My parents must have been out of their minds with worry. I had just been enjoying the museum.
I’d imagine that it was something similar for Mary and Joseph in today’s reading. Every parent has lost a kid in the supermarket (though not usually for three days). It’s a horrible feeling when it happens but, somehow, it’s quite comforting to know that it happened to Jesus too.
I love Mary’s reaction – it’s exactly what any parent would say today – people don’t change. But Jesus’ reply is the interesting one. “In my Father’s house”. What must Joseph have thought about that? Surely Jesus wasn’t referring to God? Hardly surprising that Joseph did not understand.
Mary didn’t understand either. Over the last 12 years Mary has seen this promised baby grow up into a young man. He looked the same as the other lads his age. He played football and worked in his dad’s workshop, the same as other sons. Was he really “a light for revelation to the Gentiles”?
Twelve years earlier, back in verse 19 when the shepherds left, we hear that “Mary treasured up all these things and pondered them in her heart.” She had not understood everything then, but one day, perhaps. Here, in verse 51, she is treasuring more things in her heart. “My Father’s house”, he said. Mary still does not understand, but one day, perhaps. One day the son of Mary would be revealed as the son of God.
Jesus spoke of God as his Father, and made his home in God’s house. Yes, at the end of this passage he went back to Nazareth with Mary and Joseph, and learned how to fix doors and make stools, but his real home was his Father’s house in Jerusalem. And it was in Jerusalem in the run up to Good Friday that Jesus spoke again of his Father’s house, this time to the disciples. In John 14, Jesus says, “My Father’s house has many rooms … I am going there to prepare a place for you.” A room. For you. In the Father’s house. Wow!

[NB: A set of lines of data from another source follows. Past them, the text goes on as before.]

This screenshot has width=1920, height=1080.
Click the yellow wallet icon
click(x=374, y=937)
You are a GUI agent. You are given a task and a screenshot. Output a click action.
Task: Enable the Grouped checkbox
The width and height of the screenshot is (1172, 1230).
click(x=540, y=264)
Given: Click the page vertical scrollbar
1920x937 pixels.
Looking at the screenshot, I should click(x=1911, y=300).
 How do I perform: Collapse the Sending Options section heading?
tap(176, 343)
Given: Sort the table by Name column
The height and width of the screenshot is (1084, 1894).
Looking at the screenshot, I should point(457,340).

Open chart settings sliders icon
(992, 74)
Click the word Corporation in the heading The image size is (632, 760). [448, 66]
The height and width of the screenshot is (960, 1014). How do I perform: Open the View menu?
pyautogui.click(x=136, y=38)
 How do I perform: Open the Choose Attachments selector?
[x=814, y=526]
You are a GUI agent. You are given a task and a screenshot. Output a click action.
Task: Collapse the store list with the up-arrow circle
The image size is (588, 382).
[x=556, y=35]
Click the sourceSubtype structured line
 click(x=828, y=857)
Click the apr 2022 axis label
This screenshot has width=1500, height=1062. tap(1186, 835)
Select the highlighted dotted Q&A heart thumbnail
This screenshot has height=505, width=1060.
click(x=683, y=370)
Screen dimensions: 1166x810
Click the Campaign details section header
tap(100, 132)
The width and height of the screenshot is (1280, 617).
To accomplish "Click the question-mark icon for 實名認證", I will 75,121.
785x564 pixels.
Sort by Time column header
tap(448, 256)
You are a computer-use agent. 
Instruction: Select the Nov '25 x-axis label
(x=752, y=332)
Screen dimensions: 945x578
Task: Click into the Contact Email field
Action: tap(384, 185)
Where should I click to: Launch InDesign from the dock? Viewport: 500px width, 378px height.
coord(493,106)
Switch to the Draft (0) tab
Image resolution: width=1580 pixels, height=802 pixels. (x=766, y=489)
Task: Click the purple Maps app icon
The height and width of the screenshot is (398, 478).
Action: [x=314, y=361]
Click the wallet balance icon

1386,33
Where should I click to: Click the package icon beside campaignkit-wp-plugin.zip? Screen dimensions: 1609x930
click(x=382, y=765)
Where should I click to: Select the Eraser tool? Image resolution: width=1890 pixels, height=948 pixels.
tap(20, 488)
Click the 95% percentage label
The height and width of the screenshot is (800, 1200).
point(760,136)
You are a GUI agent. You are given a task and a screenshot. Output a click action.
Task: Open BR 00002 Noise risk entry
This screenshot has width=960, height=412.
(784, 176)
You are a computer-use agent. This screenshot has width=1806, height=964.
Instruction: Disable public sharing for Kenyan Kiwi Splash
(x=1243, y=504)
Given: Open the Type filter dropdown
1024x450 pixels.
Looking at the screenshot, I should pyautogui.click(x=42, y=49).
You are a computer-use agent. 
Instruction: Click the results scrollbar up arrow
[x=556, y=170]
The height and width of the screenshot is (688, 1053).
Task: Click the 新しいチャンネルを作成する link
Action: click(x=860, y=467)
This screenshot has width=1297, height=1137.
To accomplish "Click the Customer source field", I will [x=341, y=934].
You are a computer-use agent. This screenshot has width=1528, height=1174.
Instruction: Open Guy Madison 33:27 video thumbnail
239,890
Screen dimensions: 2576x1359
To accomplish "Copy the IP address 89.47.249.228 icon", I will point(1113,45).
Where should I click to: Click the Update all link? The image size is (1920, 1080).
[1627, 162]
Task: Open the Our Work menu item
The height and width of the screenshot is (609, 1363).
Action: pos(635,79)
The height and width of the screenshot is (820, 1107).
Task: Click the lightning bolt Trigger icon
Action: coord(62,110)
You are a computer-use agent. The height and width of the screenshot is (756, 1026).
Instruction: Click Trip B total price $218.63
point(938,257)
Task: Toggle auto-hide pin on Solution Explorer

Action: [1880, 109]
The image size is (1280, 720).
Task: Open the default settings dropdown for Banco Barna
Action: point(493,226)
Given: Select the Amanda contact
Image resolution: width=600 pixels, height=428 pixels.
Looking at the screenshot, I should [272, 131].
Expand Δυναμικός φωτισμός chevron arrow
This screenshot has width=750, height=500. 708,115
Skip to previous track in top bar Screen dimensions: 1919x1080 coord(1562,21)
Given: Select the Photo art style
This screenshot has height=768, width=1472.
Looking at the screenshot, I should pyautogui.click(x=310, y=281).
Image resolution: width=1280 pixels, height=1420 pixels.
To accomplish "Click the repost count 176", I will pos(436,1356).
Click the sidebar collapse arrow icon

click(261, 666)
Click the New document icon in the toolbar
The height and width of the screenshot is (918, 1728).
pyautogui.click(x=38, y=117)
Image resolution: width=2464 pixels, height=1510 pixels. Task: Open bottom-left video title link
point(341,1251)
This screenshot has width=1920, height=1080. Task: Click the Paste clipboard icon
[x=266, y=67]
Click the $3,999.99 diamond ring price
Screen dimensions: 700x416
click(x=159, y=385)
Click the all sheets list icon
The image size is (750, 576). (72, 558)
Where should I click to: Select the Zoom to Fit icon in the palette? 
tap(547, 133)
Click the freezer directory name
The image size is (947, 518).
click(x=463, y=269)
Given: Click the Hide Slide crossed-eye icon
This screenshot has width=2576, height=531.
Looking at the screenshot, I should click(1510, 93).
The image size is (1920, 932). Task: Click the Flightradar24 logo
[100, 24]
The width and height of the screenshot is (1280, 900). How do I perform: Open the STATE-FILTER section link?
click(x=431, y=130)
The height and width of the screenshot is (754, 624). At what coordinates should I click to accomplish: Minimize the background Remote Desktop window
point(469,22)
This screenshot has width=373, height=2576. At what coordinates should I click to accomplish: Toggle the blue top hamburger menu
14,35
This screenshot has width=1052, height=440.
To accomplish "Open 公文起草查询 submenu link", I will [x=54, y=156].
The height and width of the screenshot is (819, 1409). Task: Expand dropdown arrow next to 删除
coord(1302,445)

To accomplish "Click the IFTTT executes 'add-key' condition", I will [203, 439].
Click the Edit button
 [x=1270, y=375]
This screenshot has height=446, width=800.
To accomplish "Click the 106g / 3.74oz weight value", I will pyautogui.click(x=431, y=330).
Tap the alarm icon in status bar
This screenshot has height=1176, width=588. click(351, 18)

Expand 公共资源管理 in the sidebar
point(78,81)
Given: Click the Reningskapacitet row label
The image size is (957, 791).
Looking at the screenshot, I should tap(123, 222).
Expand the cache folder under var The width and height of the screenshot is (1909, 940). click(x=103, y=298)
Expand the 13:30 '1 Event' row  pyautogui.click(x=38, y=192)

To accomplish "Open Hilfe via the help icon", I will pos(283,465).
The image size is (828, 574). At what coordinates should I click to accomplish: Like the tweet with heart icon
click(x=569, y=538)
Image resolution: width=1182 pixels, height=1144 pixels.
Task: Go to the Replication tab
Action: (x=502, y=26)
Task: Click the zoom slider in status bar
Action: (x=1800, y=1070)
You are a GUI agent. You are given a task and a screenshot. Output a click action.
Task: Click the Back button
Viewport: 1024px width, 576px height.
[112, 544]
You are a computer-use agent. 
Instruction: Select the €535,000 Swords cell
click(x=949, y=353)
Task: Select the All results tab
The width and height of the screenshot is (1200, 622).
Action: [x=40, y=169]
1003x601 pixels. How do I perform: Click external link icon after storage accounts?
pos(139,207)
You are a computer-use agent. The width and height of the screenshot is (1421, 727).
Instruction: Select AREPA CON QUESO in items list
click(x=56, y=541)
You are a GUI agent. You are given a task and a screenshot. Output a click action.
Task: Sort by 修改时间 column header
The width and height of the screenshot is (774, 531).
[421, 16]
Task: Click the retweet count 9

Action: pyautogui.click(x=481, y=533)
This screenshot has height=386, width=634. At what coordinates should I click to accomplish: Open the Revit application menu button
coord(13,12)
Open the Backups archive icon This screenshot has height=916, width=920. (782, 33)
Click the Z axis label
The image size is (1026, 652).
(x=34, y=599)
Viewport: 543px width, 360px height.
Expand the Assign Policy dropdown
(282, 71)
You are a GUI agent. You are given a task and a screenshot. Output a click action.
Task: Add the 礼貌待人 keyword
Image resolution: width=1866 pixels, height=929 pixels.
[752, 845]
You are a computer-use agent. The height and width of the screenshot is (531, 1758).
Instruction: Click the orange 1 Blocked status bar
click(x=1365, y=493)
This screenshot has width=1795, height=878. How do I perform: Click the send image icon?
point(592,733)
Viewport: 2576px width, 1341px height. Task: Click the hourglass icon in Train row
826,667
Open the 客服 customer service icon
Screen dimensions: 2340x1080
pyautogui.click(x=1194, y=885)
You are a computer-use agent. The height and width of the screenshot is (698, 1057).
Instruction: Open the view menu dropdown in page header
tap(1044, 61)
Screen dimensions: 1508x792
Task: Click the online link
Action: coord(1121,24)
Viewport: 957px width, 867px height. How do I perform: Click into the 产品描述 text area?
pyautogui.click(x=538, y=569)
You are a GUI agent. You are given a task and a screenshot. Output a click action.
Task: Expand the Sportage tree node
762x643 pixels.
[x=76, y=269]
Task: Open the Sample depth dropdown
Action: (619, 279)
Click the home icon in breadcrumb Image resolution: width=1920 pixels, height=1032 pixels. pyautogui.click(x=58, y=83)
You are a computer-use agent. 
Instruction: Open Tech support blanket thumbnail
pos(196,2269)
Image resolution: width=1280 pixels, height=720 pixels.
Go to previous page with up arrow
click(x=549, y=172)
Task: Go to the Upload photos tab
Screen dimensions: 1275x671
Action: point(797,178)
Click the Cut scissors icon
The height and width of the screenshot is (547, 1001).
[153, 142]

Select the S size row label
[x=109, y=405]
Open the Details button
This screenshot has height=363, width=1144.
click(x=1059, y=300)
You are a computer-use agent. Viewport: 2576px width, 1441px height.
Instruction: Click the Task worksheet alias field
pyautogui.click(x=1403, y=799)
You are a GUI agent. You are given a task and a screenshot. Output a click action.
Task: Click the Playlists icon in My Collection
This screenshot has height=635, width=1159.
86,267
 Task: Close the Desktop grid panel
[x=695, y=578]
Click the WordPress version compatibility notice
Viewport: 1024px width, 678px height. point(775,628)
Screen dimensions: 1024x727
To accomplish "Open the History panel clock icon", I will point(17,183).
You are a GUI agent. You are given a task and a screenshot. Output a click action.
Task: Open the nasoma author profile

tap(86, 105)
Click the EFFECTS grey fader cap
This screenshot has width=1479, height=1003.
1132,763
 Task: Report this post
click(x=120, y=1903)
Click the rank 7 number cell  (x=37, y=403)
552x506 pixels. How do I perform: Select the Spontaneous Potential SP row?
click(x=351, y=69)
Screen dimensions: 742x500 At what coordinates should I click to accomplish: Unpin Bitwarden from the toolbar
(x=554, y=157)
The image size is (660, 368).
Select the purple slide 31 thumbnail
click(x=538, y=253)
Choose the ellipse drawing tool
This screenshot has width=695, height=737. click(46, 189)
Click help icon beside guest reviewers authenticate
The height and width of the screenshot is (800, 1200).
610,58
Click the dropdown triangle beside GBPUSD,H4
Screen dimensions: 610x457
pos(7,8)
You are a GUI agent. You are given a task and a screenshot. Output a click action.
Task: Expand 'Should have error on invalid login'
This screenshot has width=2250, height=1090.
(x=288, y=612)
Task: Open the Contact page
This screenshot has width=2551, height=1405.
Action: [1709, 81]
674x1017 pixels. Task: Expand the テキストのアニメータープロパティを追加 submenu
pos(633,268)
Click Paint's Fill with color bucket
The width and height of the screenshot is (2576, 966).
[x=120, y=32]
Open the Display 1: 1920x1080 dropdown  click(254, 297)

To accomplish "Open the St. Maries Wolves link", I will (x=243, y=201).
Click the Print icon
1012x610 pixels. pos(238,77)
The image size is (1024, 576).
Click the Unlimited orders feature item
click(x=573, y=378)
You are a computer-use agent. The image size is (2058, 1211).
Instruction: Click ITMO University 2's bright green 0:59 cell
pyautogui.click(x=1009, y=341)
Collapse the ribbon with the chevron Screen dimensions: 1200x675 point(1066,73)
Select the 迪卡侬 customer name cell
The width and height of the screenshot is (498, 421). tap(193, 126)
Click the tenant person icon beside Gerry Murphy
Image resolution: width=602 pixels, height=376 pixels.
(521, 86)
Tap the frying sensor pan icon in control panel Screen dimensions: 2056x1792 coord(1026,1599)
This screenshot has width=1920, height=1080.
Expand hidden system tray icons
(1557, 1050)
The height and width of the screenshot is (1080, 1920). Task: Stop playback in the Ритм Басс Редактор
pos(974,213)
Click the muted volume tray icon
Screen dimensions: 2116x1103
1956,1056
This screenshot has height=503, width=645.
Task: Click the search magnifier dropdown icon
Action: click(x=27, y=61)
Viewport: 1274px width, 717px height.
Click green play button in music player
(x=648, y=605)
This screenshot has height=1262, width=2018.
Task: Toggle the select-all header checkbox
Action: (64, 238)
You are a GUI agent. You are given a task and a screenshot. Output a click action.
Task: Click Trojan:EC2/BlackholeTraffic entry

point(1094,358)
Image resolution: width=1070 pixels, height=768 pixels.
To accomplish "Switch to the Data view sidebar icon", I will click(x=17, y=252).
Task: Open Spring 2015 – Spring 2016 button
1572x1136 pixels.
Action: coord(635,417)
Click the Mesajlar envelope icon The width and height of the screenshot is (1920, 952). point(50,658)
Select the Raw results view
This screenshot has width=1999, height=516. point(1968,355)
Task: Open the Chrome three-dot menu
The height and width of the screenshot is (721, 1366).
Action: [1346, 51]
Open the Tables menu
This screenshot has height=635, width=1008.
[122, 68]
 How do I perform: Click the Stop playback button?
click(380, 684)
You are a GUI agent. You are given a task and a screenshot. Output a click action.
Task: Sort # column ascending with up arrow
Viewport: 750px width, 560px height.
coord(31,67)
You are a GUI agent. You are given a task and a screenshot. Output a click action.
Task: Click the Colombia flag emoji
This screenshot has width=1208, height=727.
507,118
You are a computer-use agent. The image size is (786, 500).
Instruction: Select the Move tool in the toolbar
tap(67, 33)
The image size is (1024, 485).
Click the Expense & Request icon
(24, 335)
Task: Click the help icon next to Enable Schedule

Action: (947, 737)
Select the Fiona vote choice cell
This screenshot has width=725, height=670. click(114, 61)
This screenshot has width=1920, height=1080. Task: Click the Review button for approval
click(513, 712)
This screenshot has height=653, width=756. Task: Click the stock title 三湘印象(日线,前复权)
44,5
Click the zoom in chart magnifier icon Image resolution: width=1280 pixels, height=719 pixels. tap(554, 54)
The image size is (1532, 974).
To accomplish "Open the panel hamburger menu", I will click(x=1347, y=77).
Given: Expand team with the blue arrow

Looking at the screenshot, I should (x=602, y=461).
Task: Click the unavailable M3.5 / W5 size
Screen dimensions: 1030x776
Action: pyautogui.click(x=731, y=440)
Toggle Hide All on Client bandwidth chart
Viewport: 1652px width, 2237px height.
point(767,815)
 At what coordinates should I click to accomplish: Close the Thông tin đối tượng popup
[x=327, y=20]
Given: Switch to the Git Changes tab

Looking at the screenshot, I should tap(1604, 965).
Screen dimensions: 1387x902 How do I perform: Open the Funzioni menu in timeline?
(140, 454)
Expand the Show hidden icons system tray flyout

The Father’s house has room for me too. That’s my real home. Yes, at present I live with my family and I teach and write and fold laundry, but my real home is in my Father’s house.
Jesus knew his real home. Where is yours? Nazareth with the wood and saws, or in your Father’s house?
A Prayer
Kind Father,
It is the most wonderful thought that you have made a room in your house that has my name on the door. I am touched by your care and welcome. I am so grateful.
Thank you Father
Amen.
Puzzle Pages
Click here for printable Puzzle Pages (PDF)
Bible Text
Luke 2:41-52
Every year Jesus’ parents went to Jerusalem for the Festival of the Passover. When he was twelve years old, they went up to the festival, according to the custom. After the festival was over, while his parents were returning home, the boy Jesus stayed behind in Jerusalem, but they were unaware of it. Thinking he was in their company, they travelled on for a day. Then they began looking for him among their relatives and friends. When they did not find him, they went back to Jerusalem to look for him. After three days they found him in the temple courts, sitting among the teachers, listening to them and asking them questions. Everyone who heard him was amazed at his understanding and his answers. When his parents saw him, they were astonished. His mother said to him, ‘Son, why have you treated us like this? Your father and I have been anxiously searching for you.’
‘Why were you searching for me?’ he asked. ‘Didn’t you know I had to be in my Father’s house?’ But they did not understand what he was saying to them.
Then he went down to Nazareth with them and was obedient to them. But his mother treasured all these things in her heart. And Jesus grew in wisdom and stature, and in favour with God and man.